E’ da notare che nessun altro organo di stampa di lingua italiana abbia pubblicato il testo integrale della “Carta” e riportato le perplessità del mondo cattolico italiano: la maggioranza dei cittadini italiani non ha quindi nemmeno potuto leggere il testo di questa “Carta” prima della sua iniziale approvazione a Biarritz, ed il disinteresse del Governo italiano in questo senso appare realmente riprovevole.
Un Documento da ridiscutere e precisare.
La recente pubblicazione sul quotidiano ufficioso della Conferenza Episcopale della Chiesa Cattolica italiana Avvenire dell’8 ottobre 2000 del testo completo in lingua italiana della cosiddetta “Carta dei diritti fondamentali dell’Unione Europea” ha causato un notevole sconcerto e una diffusa perplessità nel mondo cattolico italiano. Queste perplessità hanno trovato una espressione assai autorevole nell’intervista rilasciata il giorno stesso e sul medesimo quotidiano da S.E. Mons. Attilio Nicora, Delegato della Conferenza Episcopale della Chiesa Cattolica italiana per le questioni giuridiche, intervista intitolata “Troppe ambiguità sui diritti. Ci sono elementi positivi ma è grave il riconoscimento delle unioni di fatto”.
In questo senso va inquadrato il sorgere di un vasto movimento di opposizione che si è creato nel Parlamento nazionale italiano contro l’approvazione della “Carta” in questione, e che è solo parzialmente rientrato grazie alla precisazione ufficiale del Governo italiano che la “Carta” non costituisce in realtà un documento definitivo, ma solo una bozza da ridiscutere ed integrare sia in sede nazionale che comunitaria.
L’Associazione Paneuropa della Repubblica di San Marino e l’Associazione europeista Identità Europea si sono immediatamente unite alla generale richiesta di una ridiscussione di buona parte dei contenuti della “Carta”, in quanto la definizione dei Diritti fondamentali dell’Unione Europea non può essere oggetto di semplici accordi di vertice fatti passare sulla testa delle popolazioni europee, che in più occasioni hanno dimostrato di essere più concrete e moderate di diversi governi, e che non possono essere espropriate del diritto di approvare direttamente, tramite consultazione popolare, un documento di questa importanza.

==================================================

> SFIDA 1:
Per favore, riscrivi in forma più breve il paragrafo del brano che inizia con "In questo senso va inquadrato", mantenendone i fatti principali.

> Righe su dove compaiono i bersagli:
==================================================

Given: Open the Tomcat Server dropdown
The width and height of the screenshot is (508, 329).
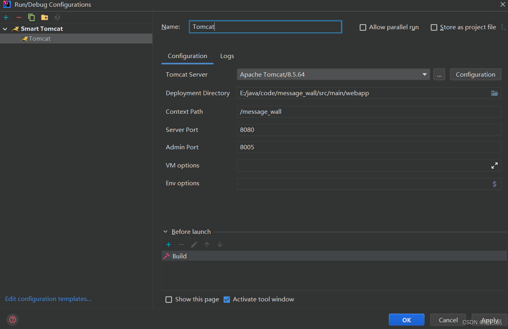Looking at the screenshot, I should tap(425, 74).
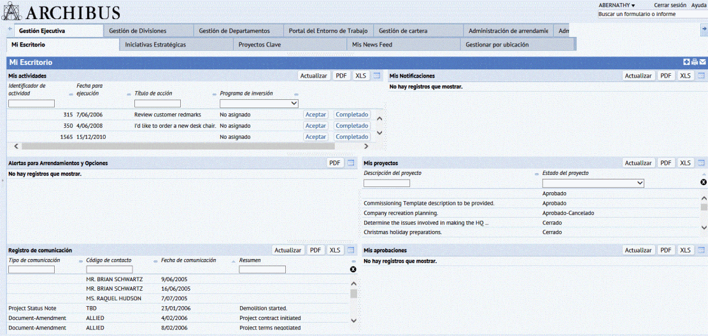Export Mis proyectos to XLS
The height and width of the screenshot is (336, 708).
[685, 163]
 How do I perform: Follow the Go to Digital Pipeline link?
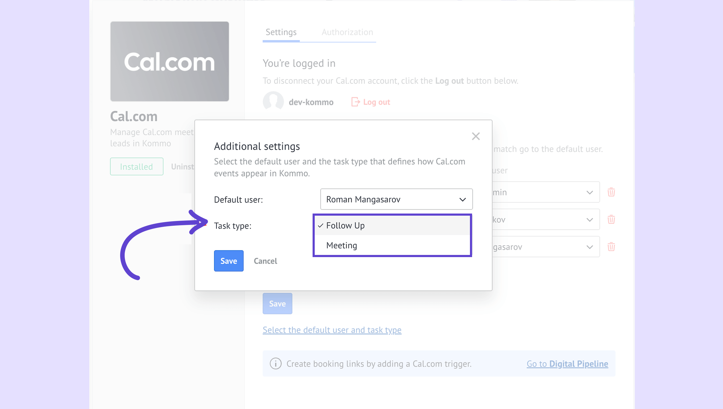tap(567, 363)
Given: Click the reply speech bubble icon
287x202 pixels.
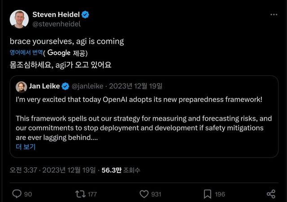Looking at the screenshot, I should click(x=17, y=194).
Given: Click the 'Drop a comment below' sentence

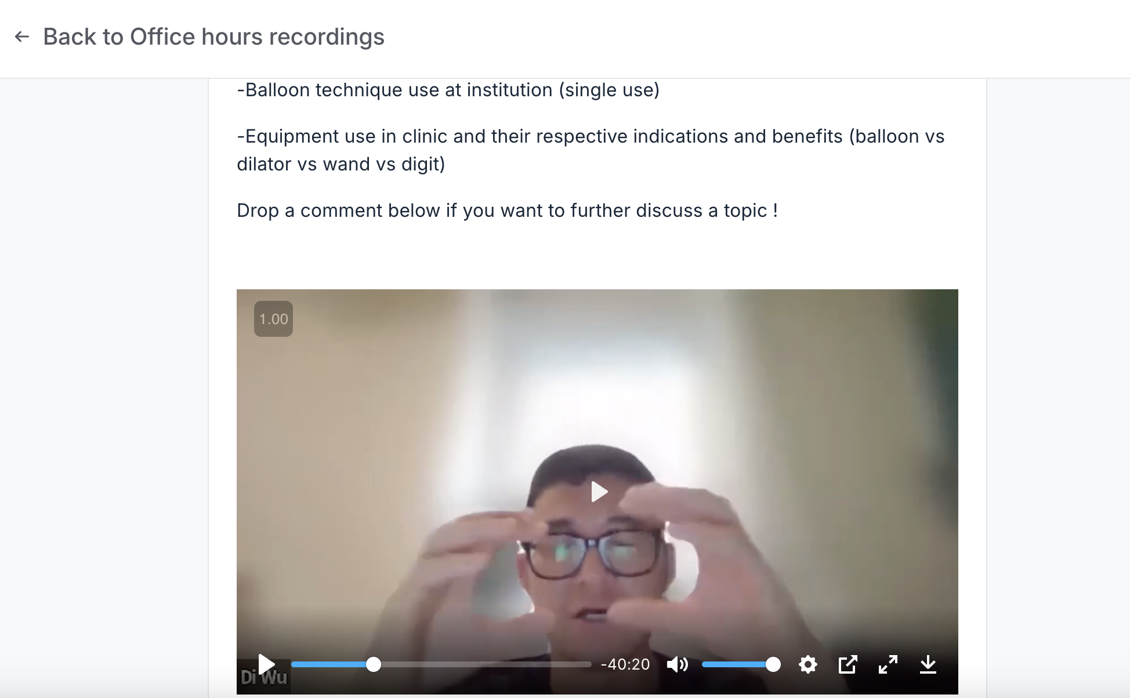Looking at the screenshot, I should (507, 210).
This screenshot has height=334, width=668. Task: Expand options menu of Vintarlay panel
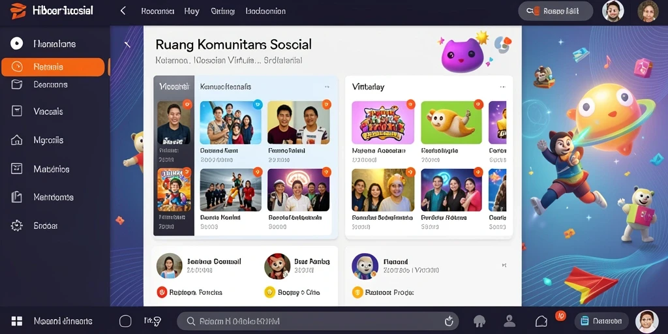tap(503, 87)
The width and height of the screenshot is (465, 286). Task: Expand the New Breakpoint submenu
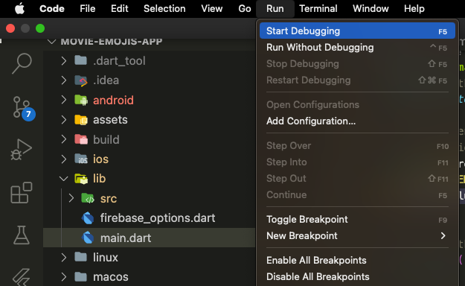pos(357,236)
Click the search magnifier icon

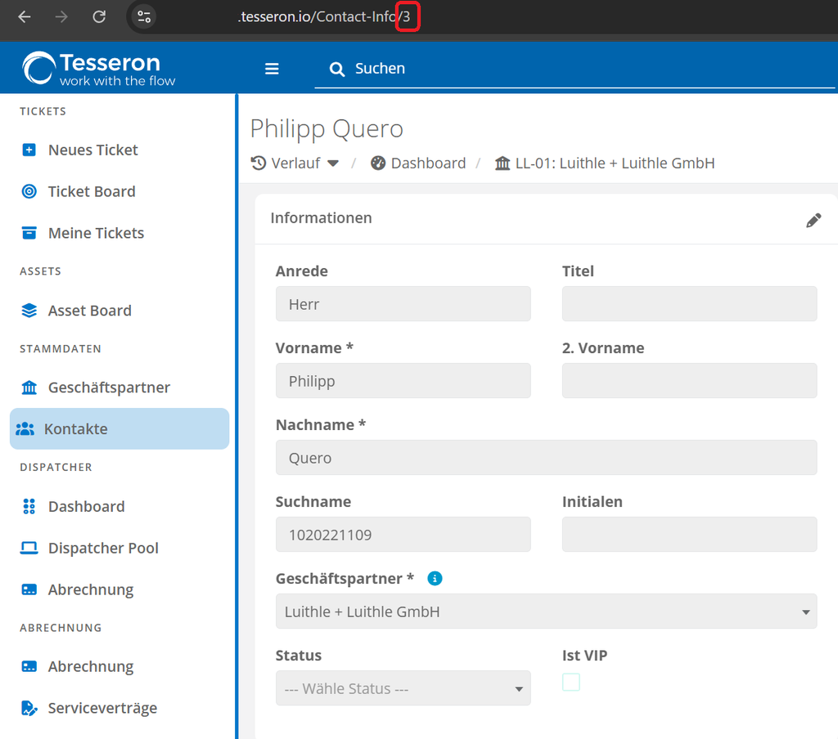[x=336, y=69]
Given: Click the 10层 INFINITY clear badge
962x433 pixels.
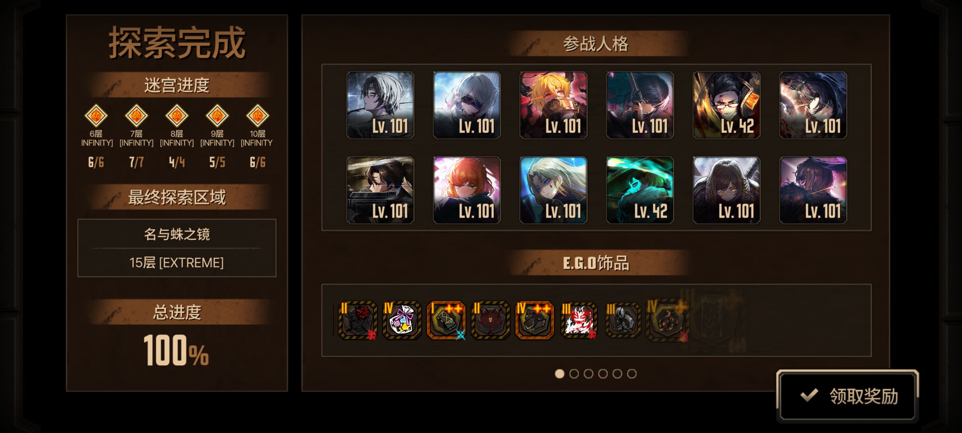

==================================================

> SFIDA 2:
Mostra tutte le righe delle voci che contengono la stringa "Task", tenendo conto di maiuscole e minuscole.

> RISULTATO COMPLETO 1:
Nel Parlamento nazionale italiano è nato un vasto movimento di opposizione all'approvazione della "Carta". Si è attenuato solo in parte quando il Governo italiano ha precisato ufficialmente che la "Carta" non è un documento definitivo. Si tratta solo di una bozza da ridiscutere e integrare sia in sede nazionale sia in sede comunitaria.

> RISULTATO COMPLETO 2:
This screenshot has height=334, width=668. Task: Expand options menu of Vintarlay panel
The width and height of the screenshot is (465, 286). Task: Expand the New Breakpoint submenu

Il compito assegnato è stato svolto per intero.